Despite being nearly three hours long, editor Samjith Mohammed has maintained a tight narrative pace throughout the film, making it very engaging. Cinematographer Sujith Vaassudev, who has worked with Mohanlal in Drishyam and Prithviraj in a string of movies including Ezra, James and Alice and Anarkali uses constant movement as a way to keep the audience on edge. The camera moving along with the elderly lady delivering tea at a old-age home/orphanage is one of the shots that stick with you. Another highlight of the film was the locations and art direction. Right from the fight scene in jail, the forest locations and the cricket stadium, it all adds to the feel of the film.
While the movie does have a lot of clichés, what’s pleasantly surprising is the quirky twists and turns the movie takes, keeping you hooked all along. Lucifer has a host of characters who leave a mark on the movie despite their limited screenspace.

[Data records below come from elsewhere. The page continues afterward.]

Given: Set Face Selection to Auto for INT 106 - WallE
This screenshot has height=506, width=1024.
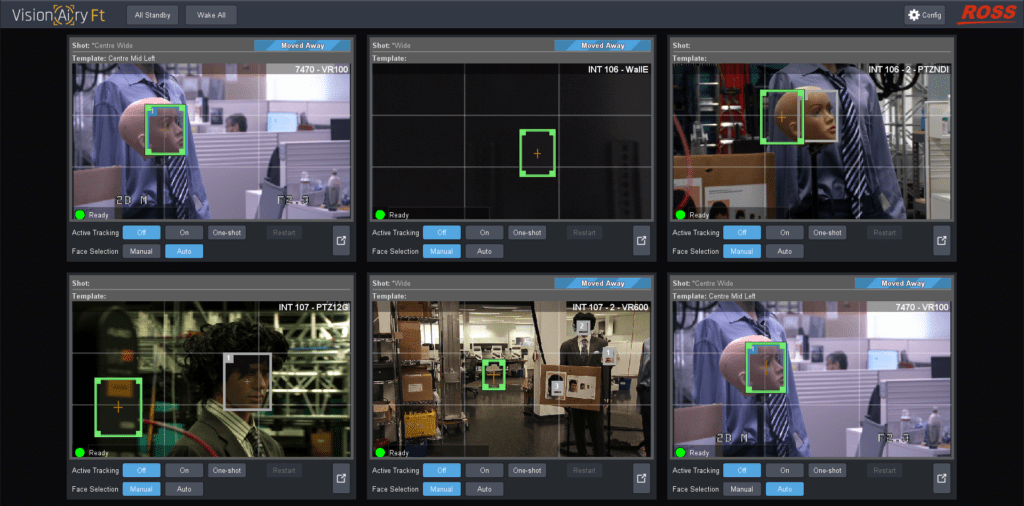Looking at the screenshot, I should pyautogui.click(x=484, y=251).
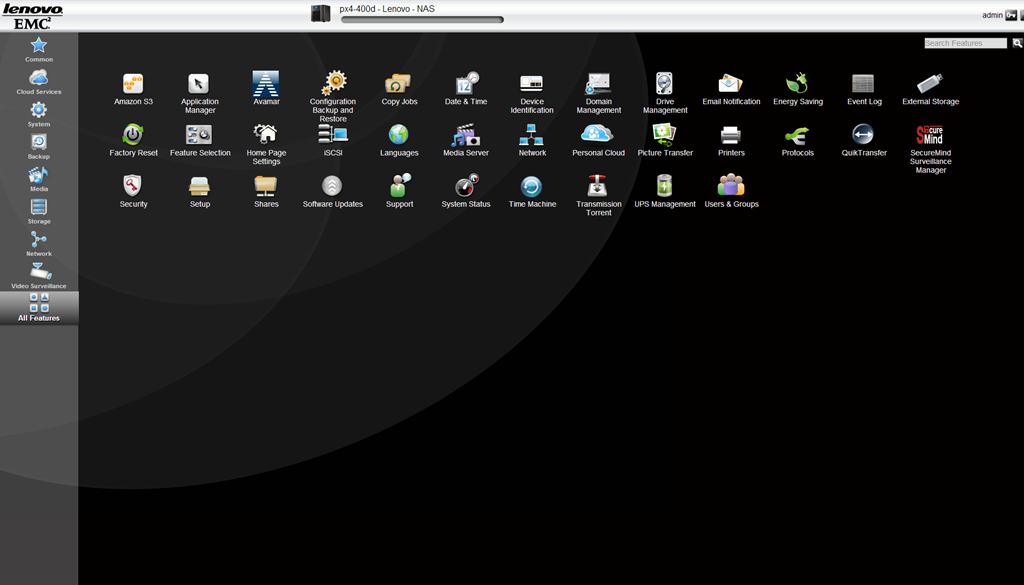Select the Common sidebar category

click(x=39, y=47)
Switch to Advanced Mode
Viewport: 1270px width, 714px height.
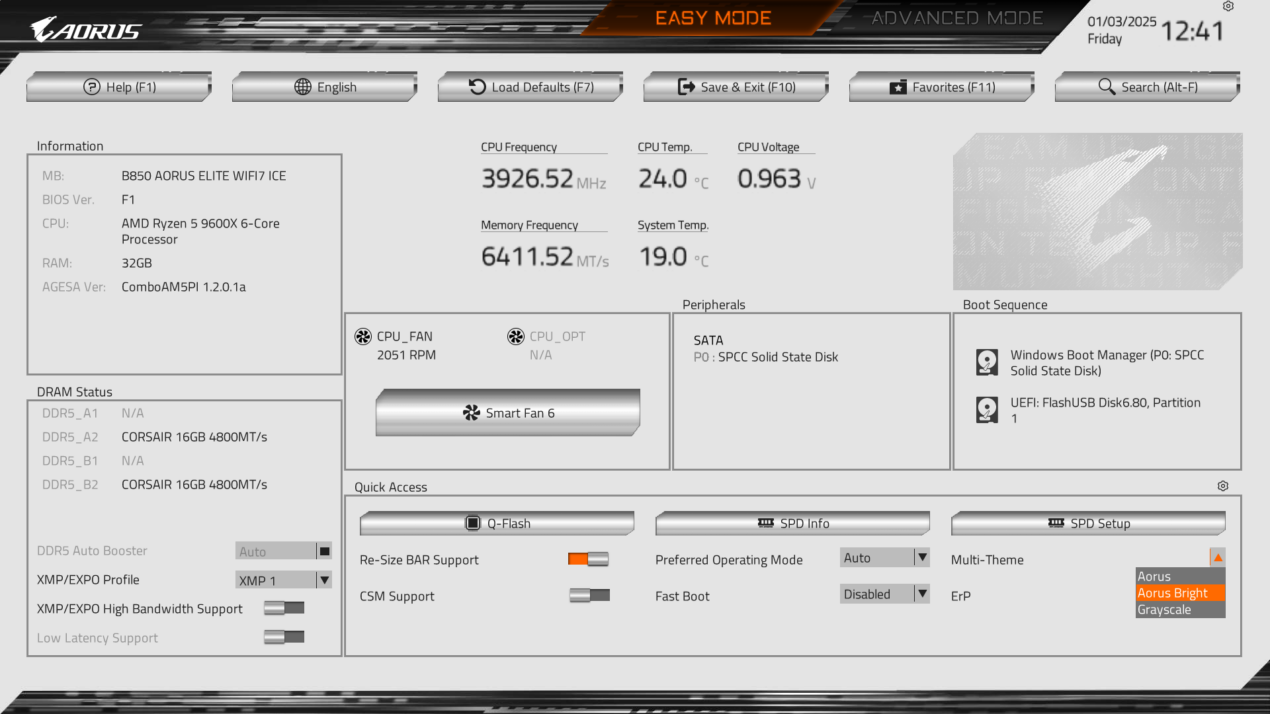[x=956, y=17]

The likes of Baiju, Suresh Chandra Menon, Saniya Iyappan, Murugan, Shaun Romy, Aneesh C Menon, John Vijay and Nandhu all make most of their roles. Baiju lends a lighter feel to the drama with his banter throughout the movie. Though the movie is set against a backdrop of State politics, it doesn’t really get political beyond the struggle for power.
Fazil makes a return to the screen featuring as a pastor in a minor role and it’s an absolute trip to watch Mohanlal and Fazil share screenspace. It brings to mind the duo’s iconic scene in Nokkethadhoorathu Kannum Nattu where Fazil narrates his sexcapades to a young and excited Mohanlal. The feeling of nostalgia doesn’t end there as Prithviraj gets Mohanlal to utter one of the latter’s memorable lines from yesteryear blockbuster Irupatham Nootandu.

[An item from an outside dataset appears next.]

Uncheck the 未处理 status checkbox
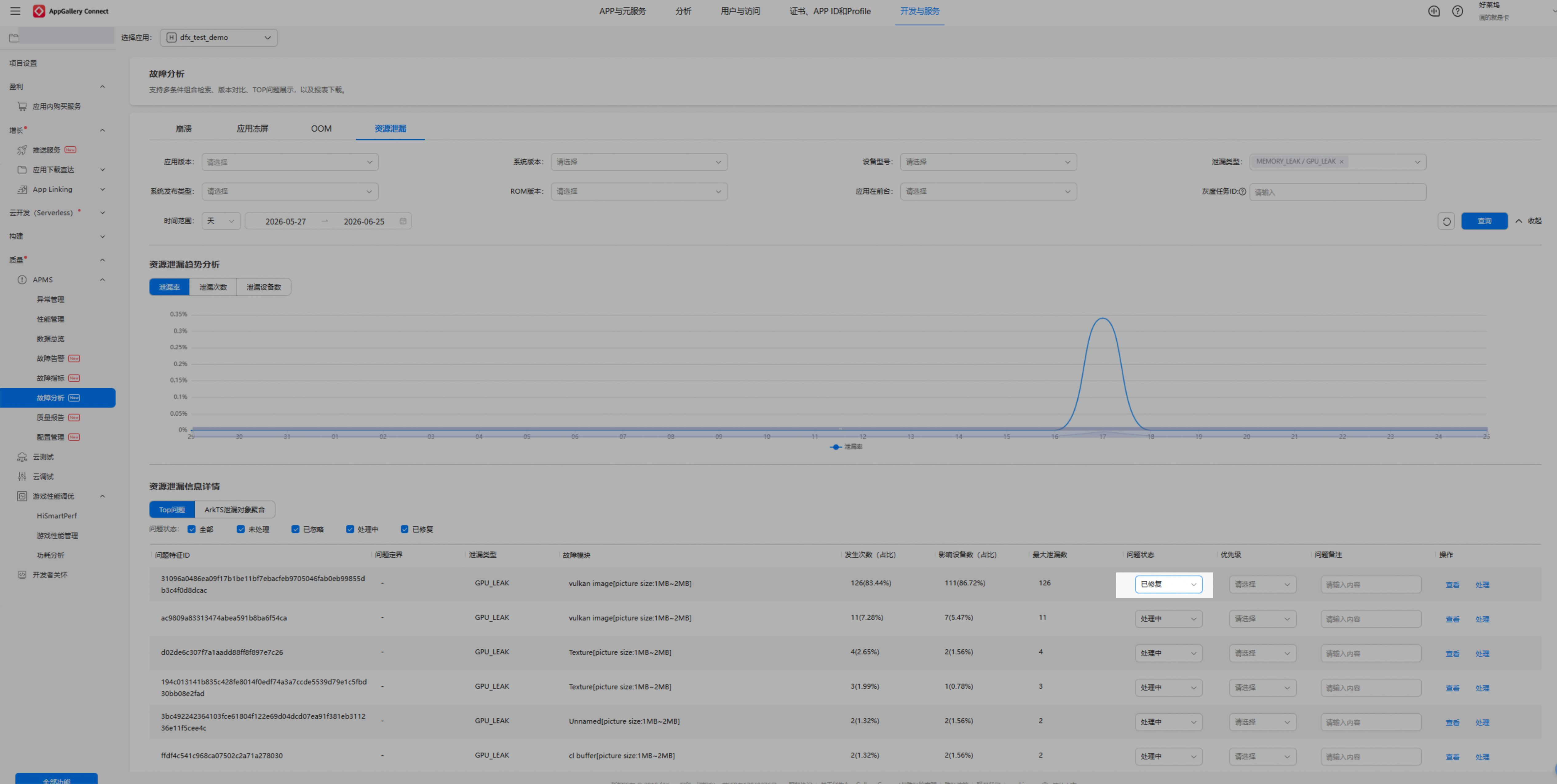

The climax of the movie was a bit disappointing as it seemed removed from the political drama and relocated to another scene and thread altogether. Prithviraj attempts to reach a crescendo with a final flourish set against the backdrop of an item song and falls short. The song is out of place in the movie and is also very poorly choreographed, without a catchy tune either. The music, in general, seemed jarring and was a letdown from Deepak Dev.
Lucifer is a clichéd plot written cleverly and delivered with aplomb. Prithviraj makes an assured directorial debut with the film that was high on budget and expectation. The movie has lived up to the hype and will set the box office cash registers ringing for long.